Questionado por Eduardo Bolsonaro em relação à cor da pele de Dino, Almeida questionou sobre o porquê desta pergunta ser feita a ele – como se o teor da pergunta fosse racista. O filho do ex-presidente afirmou que Dino, indicado pelo presidente empossado Luiz Inácio Lula da Silva (PT) ao Supremo Tribunal Federal (STF), se declarou branco em 2014, na eleição ao governo do Maranhão. Já em 2018, na reeleição, se declarou pardo; agora, negro.

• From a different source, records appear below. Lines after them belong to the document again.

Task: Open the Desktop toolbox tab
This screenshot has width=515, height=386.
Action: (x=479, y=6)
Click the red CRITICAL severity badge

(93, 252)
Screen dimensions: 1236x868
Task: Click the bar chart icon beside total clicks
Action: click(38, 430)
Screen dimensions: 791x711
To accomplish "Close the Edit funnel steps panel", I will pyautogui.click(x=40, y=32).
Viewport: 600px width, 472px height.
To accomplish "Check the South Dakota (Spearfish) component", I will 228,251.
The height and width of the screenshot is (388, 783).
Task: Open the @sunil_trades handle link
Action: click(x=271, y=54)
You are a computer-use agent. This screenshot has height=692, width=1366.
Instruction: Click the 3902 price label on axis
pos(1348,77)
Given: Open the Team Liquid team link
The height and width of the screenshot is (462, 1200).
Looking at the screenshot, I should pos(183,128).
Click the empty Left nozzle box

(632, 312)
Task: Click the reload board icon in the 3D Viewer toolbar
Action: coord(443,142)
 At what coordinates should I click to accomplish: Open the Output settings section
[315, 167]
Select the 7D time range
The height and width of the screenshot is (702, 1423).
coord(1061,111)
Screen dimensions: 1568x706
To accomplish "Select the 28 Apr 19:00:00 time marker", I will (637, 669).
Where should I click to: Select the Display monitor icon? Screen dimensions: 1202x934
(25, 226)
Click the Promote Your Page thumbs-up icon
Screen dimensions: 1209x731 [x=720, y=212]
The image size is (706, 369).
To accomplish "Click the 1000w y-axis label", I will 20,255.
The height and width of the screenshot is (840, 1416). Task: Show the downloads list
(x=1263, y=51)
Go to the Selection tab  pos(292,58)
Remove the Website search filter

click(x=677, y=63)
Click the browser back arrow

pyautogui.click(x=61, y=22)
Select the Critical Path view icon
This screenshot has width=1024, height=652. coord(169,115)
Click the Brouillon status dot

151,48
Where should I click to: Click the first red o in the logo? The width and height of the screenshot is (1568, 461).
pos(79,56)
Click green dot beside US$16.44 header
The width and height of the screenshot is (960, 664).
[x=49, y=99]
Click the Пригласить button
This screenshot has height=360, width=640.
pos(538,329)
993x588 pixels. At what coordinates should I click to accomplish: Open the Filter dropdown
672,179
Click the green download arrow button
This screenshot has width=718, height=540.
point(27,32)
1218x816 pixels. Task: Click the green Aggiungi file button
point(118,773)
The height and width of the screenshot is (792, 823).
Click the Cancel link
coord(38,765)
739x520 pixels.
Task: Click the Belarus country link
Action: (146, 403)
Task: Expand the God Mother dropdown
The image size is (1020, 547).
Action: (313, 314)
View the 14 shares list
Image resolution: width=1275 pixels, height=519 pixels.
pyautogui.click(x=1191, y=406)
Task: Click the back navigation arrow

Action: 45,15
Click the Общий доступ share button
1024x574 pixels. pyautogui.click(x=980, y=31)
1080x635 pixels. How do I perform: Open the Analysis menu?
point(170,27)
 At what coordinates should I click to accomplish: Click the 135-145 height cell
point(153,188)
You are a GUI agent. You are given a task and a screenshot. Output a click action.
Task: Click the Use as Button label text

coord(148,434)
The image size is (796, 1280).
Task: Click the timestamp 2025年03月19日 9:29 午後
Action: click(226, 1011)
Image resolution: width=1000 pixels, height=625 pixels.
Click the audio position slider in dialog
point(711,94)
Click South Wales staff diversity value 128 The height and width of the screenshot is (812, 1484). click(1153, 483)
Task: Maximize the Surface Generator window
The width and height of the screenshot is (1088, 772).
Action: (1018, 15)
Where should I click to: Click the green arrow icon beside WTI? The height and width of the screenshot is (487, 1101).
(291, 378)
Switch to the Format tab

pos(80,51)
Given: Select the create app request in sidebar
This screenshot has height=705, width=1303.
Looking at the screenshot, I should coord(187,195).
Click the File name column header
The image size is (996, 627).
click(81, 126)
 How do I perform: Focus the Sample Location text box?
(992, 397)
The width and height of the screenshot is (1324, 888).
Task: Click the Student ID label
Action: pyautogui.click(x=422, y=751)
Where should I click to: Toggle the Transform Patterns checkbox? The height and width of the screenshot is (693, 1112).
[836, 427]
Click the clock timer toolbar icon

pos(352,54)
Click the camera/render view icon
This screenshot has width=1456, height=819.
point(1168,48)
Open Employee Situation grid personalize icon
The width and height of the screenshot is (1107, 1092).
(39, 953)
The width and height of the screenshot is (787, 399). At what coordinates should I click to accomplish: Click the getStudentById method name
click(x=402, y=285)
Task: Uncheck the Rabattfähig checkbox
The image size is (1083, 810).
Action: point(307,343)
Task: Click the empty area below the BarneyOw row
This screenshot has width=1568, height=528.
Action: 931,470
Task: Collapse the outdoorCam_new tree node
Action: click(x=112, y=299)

Já com o deputado federal Nikolas Ferreira (PL-MG), o ministro foi questionado sobre alegadas arbitrariedades em seus posicionamentos relacionados à morte de brasileiros e sua postura em temas ideológicos. Em resposta, o ministro rotulou – de maneira padronizada pela esquerda – o parlamentar de "negacionista" em relação aos fatos, ao mesmo tempo em que mencionou uma suposta "hipocrisia" daqueles que, após a prisão de envolvidos nos eventos do 8 de Janeiro, passaram a advogar por melhorias no sistema prisional.

"Quem ouve o deputado falar parece até que ele gosta da verdade. É um negacionista que não se curva aos fatos. Se se curvasse aos fatos, saberia que nunca falei nada sobre esses espantalhos, sobre apropriação cultural, sobre brancos fazerem coisas", afirma. "Quando eu iniciei o projeto de olhar para as condições do sistema carcerário, o que me chamou a atenção foi que muitos dos senhores falaram que eu iria fazer rolezinho nas prisões. Agora, que estão sendo presos e condenados, se juntaram na luta por qualidade no sistema prisional. Eu chamaria isso de hipocrisia."

A dama do tráfico

Casada há 11 anos com o “criminoso número um” dos procurados da polícia amazonense, Luciane e seu marido – Clemilson dos Santos Farias, o Tio Patinhas – foram condenados em segunda instância por organização criminosa, lavagem de dinheiro e associação para o tráfico. De acordo com o Ministério Público, Clemilson adquiriu seu poder econômico em função do tráfico de drogas. O procurador Mário Ypiranga Monteiro Neto, em um trecho de sua denúncia em 2018, elencou que o criminoso costumava penalizar impiedosamente seus devedores, “ceifando-lhes a vida sempre que os crimes em que se envolvem lhes tornam credor”.

O MP do Amazonas classificou Luciene como o “braço financeiro” dos empreendimentos criminosos de seu marido. Segundo o departamento, ela exercia “papel fundamental também na ocultação de valores oriundos do narcotráfico, adquirindo veículos de luxo, imóveis e registrando ‘empresas laranjas’.” Seu ofício rendeu-lhe a “confiabilidade da cúpula da Organização Criminosa ‘Comando Vermelho’”. Em dezembro de 2012, o casal apresentou bens de R$ 30 mil na declaração de Imposto de Renda.

Enquanto Tio Patinhas cumpre 31 anos de detenção no presídio de Tefé (AM), sua esposa, condenada há dez anos, recorre em liberdade.